Exercise.
What is needed is the number of lines below that contain the word "accomplish", with no other output.

Information given.
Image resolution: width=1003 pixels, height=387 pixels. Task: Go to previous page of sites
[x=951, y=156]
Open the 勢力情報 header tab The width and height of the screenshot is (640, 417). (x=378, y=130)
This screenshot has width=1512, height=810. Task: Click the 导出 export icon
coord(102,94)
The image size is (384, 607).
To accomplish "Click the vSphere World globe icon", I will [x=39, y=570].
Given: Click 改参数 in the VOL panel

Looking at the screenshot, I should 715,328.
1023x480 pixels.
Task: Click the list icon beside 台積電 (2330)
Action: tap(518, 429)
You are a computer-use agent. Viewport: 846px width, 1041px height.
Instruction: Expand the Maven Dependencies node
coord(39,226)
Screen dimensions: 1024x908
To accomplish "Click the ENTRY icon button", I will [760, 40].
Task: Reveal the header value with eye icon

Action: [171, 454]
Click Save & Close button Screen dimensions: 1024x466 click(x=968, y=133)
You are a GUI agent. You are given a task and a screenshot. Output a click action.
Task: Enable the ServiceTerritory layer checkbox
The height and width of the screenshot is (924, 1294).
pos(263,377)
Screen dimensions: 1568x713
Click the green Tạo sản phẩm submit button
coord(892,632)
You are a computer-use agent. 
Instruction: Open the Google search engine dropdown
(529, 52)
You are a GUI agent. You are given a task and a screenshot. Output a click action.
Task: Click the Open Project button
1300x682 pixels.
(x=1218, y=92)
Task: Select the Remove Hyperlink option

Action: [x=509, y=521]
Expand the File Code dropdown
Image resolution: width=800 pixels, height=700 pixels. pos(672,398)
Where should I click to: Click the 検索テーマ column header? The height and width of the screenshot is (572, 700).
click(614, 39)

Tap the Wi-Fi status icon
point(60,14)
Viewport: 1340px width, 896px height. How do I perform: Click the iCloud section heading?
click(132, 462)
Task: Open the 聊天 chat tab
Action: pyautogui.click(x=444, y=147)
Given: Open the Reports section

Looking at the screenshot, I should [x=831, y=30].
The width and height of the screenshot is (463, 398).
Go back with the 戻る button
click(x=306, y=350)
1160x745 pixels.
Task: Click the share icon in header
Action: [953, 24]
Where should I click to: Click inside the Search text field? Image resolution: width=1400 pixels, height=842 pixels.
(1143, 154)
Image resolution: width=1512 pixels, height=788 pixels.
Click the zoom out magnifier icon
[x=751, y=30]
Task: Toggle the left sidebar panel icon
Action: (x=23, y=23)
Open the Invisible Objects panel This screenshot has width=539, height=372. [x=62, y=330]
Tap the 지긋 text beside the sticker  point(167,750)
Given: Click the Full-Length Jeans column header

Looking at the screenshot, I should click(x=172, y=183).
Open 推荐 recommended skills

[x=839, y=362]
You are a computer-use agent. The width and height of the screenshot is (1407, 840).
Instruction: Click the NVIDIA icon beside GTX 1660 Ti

Response to the task.
2